**Arbeitsanweisung**.
Übernimm aus den folgenden Datensätzen jede Zeile, in der das Wort „Open“ vorkommt. Achte dabei auf Groß- und Kleinschreibung.

**Vorliegende Daten**.
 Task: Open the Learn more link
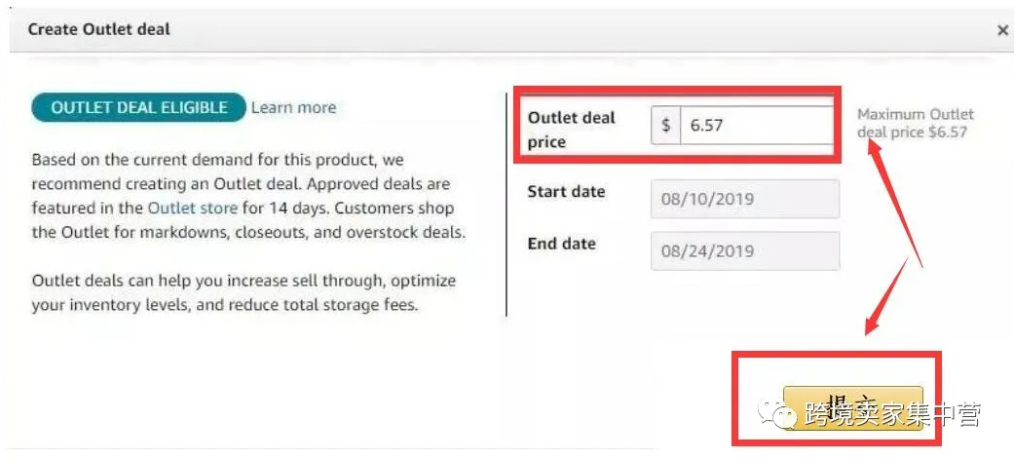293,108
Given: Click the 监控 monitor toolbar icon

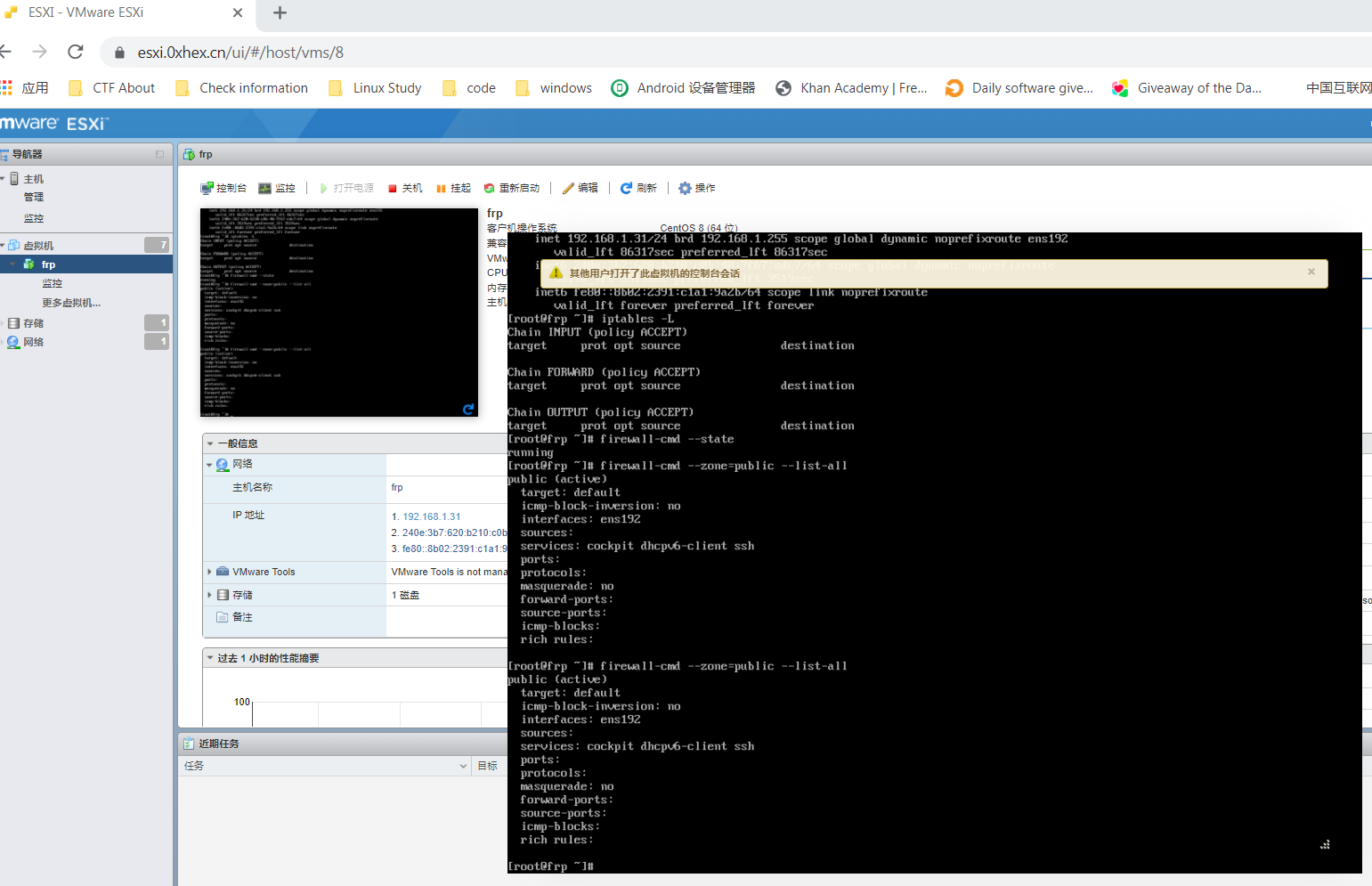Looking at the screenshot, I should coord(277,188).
...
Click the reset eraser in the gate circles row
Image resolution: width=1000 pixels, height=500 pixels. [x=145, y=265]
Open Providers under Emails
---
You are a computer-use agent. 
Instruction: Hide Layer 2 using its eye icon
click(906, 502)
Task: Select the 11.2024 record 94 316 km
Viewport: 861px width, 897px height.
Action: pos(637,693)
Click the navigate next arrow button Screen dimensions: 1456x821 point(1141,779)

**Antwort**.
 Task: Open the Learn more link
Open Providers under Emails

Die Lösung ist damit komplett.